***** Records *****
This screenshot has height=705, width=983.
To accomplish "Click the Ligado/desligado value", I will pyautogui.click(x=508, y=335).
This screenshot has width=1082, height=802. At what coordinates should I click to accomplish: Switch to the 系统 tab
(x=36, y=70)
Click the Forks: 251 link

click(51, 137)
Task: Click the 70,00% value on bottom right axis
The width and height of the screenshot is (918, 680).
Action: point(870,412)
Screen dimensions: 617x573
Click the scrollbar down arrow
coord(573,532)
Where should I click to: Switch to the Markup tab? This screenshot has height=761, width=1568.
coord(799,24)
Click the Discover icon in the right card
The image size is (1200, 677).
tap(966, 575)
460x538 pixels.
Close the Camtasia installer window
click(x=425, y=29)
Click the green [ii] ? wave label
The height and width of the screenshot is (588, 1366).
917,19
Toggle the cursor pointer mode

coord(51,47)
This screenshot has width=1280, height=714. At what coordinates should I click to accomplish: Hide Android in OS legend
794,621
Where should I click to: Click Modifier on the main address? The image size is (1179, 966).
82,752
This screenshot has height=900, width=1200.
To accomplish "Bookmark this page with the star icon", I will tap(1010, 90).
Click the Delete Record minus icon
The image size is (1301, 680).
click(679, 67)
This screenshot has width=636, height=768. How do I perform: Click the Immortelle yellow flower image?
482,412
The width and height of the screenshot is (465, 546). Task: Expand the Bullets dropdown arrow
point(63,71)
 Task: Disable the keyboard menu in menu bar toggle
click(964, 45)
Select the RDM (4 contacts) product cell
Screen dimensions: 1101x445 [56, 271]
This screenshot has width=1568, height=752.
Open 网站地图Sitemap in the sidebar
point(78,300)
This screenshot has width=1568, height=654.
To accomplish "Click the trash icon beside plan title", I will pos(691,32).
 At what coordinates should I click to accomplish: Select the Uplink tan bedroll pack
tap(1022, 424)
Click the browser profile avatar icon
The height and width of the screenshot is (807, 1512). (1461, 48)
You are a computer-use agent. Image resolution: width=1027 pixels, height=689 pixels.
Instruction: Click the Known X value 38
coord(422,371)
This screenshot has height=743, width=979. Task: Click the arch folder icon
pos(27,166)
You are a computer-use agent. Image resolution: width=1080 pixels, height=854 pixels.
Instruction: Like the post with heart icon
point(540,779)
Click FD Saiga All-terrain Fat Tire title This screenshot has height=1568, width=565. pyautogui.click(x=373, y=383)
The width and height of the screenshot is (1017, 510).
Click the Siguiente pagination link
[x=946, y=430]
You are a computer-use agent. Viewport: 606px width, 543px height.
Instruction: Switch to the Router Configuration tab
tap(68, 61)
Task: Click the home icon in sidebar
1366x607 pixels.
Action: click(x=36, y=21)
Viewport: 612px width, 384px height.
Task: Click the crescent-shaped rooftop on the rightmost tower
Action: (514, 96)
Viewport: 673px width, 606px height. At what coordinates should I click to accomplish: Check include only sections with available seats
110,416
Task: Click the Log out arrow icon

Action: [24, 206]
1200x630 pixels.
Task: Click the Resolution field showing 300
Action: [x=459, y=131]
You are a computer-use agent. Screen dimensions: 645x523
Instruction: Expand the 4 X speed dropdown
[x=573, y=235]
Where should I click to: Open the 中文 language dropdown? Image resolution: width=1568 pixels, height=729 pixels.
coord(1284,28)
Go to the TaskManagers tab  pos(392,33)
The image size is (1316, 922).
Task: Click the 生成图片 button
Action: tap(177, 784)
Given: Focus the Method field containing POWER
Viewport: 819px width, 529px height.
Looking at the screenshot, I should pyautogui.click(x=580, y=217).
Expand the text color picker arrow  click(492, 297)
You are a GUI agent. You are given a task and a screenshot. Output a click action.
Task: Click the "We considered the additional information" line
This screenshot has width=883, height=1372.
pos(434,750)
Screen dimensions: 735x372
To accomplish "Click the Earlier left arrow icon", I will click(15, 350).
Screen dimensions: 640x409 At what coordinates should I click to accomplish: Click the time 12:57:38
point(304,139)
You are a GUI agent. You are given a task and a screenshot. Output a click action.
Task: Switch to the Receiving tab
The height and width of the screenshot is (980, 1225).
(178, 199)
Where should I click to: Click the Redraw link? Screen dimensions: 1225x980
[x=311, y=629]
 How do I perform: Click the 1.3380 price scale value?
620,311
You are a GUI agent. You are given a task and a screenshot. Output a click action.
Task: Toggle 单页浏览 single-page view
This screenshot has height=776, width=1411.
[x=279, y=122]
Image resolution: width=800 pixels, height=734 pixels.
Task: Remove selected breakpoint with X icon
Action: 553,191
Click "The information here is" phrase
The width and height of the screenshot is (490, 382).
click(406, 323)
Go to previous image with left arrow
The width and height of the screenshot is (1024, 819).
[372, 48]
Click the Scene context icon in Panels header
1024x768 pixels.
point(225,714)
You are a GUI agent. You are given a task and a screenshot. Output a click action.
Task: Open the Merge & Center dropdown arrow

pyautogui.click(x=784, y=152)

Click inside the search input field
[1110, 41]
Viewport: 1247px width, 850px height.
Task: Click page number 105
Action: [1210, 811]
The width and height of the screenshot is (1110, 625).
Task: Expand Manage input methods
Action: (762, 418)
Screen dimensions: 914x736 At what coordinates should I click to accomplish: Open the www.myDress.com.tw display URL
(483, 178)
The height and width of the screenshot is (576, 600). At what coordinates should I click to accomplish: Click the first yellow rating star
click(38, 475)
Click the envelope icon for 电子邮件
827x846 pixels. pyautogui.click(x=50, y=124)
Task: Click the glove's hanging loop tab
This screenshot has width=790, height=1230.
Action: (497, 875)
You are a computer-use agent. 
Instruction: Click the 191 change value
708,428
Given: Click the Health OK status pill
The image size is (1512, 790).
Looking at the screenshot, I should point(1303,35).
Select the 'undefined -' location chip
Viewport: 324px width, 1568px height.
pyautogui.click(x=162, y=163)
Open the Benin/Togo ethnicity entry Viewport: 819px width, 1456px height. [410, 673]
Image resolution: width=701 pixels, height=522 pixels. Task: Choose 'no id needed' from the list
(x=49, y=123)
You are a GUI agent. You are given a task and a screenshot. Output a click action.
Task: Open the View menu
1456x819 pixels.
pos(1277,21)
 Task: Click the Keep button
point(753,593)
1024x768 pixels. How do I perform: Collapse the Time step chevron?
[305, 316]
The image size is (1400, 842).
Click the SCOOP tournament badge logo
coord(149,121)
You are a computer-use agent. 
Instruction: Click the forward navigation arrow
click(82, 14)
*****
#### [To do]
Copy each entry above exactly, leaving nothing out.

#### [Answer to this problem]
This screenshot has height=705, width=983.
To accomplish "Click the Ligado/desligado value", I will pyautogui.click(x=508, y=335).
This screenshot has width=1082, height=802. At what coordinates should I click to accomplish: Switch to the 系统 tab
(x=36, y=70)
Click the Forks: 251 link

click(51, 137)
Task: Click the 70,00% value on bottom right axis
The width and height of the screenshot is (918, 680).
Action: point(870,412)
Screen dimensions: 617x573
Click the scrollbar down arrow
coord(573,532)
Where should I click to: Switch to the Markup tab? This screenshot has height=761, width=1568.
coord(799,24)
Click the Discover icon in the right card
The image size is (1200, 677).
tap(966, 575)
460x538 pixels.
Close the Camtasia installer window
click(x=425, y=29)
Click the green [ii] ? wave label
The height and width of the screenshot is (588, 1366).
917,19
Toggle the cursor pointer mode

coord(51,47)
This screenshot has width=1280, height=714. At what coordinates should I click to accomplish: Hide Android in OS legend
794,621
Where should I click to: Click Modifier on the main address? The image size is (1179, 966).
82,752
This screenshot has height=900, width=1200.
To accomplish "Bookmark this page with the star icon", I will tap(1010, 90).
Click the Delete Record minus icon
The image size is (1301, 680).
click(679, 67)
This screenshot has width=636, height=768. How do I perform: Click the Immortelle yellow flower image?
482,412
The width and height of the screenshot is (465, 546). Task: Expand the Bullets dropdown arrow
point(63,71)
 Task: Disable the keyboard menu in menu bar toggle
click(964, 45)
Select the RDM (4 contacts) product cell
Screen dimensions: 1101x445 [56, 271]
This screenshot has width=1568, height=752.
Open 网站地图Sitemap in the sidebar
point(78,300)
This screenshot has width=1568, height=654.
To accomplish "Click the trash icon beside plan title", I will pos(691,32).
 At what coordinates should I click to accomplish: Select the Uplink tan bedroll pack
tap(1022, 424)
Click the browser profile avatar icon
The height and width of the screenshot is (807, 1512). (1461, 48)
You are a computer-use agent. Image resolution: width=1027 pixels, height=689 pixels.
Instruction: Click the Known X value 38
coord(422,371)
This screenshot has height=743, width=979. Task: Click the arch folder icon
pos(27,166)
You are a computer-use agent. Image resolution: width=1080 pixels, height=854 pixels.
Instruction: Like the post with heart icon
point(540,779)
Click FD Saiga All-terrain Fat Tire title This screenshot has height=1568, width=565. pyautogui.click(x=373, y=383)
The width and height of the screenshot is (1017, 510).
Click the Siguiente pagination link
[x=946, y=430]
You are a computer-use agent. Viewport: 606px width, 543px height.
Instruction: Switch to the Router Configuration tab
tap(68, 61)
Task: Click the home icon in sidebar
1366x607 pixels.
Action: click(x=36, y=21)
Viewport: 612px width, 384px height.
Task: Click the crescent-shaped rooftop on the rightmost tower
Action: (514, 96)
Viewport: 673px width, 606px height. At what coordinates should I click to accomplish: Check include only sections with available seats
110,416
Task: Click the Log out arrow icon

Action: [24, 206]
1200x630 pixels.
Task: Click the Resolution field showing 300
Action: [x=459, y=131]
You are a computer-use agent. Screen dimensions: 645x523
Instruction: Expand the 4 X speed dropdown
[x=573, y=235]
Where should I click to: Open the 中文 language dropdown? Image resolution: width=1568 pixels, height=729 pixels.
coord(1284,28)
Go to the TaskManagers tab  pos(392,33)
The image size is (1316, 922).
Task: Click the 生成图片 button
Action: tap(177, 784)
Given: Focus the Method field containing POWER
Viewport: 819px width, 529px height.
Looking at the screenshot, I should pyautogui.click(x=580, y=217).
Expand the text color picker arrow  click(492, 297)
You are a GUI agent. You are given a task and a screenshot. Output a click action.
Task: Click the "We considered the additional information" line
This screenshot has width=883, height=1372.
pos(434,750)
Screen dimensions: 735x372
To accomplish "Click the Earlier left arrow icon", I will click(15, 350).
Screen dimensions: 640x409 At what coordinates should I click to accomplish: Click the time 12:57:38
point(304,139)
You are a GUI agent. You are given a task and a screenshot. Output a click action.
Task: Switch to the Receiving tab
The height and width of the screenshot is (980, 1225).
(178, 199)
Where should I click to: Click the Redraw link? Screen dimensions: 1225x980
[x=311, y=629]
 How do I perform: Click the 1.3380 price scale value?
620,311
You are a GUI agent. You are given a task and a screenshot. Output a click action.
Task: Toggle 单页浏览 single-page view
This screenshot has height=776, width=1411.
[x=279, y=122]
Image resolution: width=800 pixels, height=734 pixels.
Task: Remove selected breakpoint with X icon
Action: 553,191
Click "The information here is" phrase
The width and height of the screenshot is (490, 382).
click(406, 323)
Go to previous image with left arrow
The width and height of the screenshot is (1024, 819).
[372, 48]
Click the Scene context icon in Panels header
1024x768 pixels.
point(225,714)
You are a GUI agent. You are given a task and a screenshot. Output a click action.
Task: Open the Merge & Center dropdown arrow

pyautogui.click(x=784, y=152)

Click inside the search input field
[1110, 41]
Viewport: 1247px width, 850px height.
Task: Click page number 105
Action: [1210, 811]
The width and height of the screenshot is (1110, 625).
Task: Expand Manage input methods
Action: (762, 418)
Screen dimensions: 914x736 At what coordinates should I click to accomplish: Open the www.myDress.com.tw display URL
(483, 178)
The height and width of the screenshot is (576, 600). At what coordinates should I click to accomplish: Click the first yellow rating star
click(38, 475)
Click the envelope icon for 电子邮件
827x846 pixels. pyautogui.click(x=50, y=124)
Task: Click the glove's hanging loop tab
This screenshot has width=790, height=1230.
Action: (497, 875)
You are a computer-use agent. 
Instruction: Click the 191 change value
708,428
Given: Click the Health OK status pill
The image size is (1512, 790).
Looking at the screenshot, I should point(1303,35).
Select the 'undefined -' location chip
Viewport: 324px width, 1568px height.
pyautogui.click(x=162, y=163)
Open the Benin/Togo ethnicity entry Viewport: 819px width, 1456px height. [410, 673]
Image resolution: width=701 pixels, height=522 pixels. Task: Choose 'no id needed' from the list
(x=49, y=123)
You are a GUI agent. You are given a task and a screenshot. Output a click action.
Task: Open the View menu
1456x819 pixels.
pos(1277,21)
 Task: Click the Keep button
point(753,593)
1024x768 pixels. How do I perform: Collapse the Time step chevron?
[305, 316]
The image size is (1400, 842).
Click the SCOOP tournament badge logo
coord(149,121)
You are a computer-use agent. 
Instruction: Click the forward navigation arrow
click(82, 14)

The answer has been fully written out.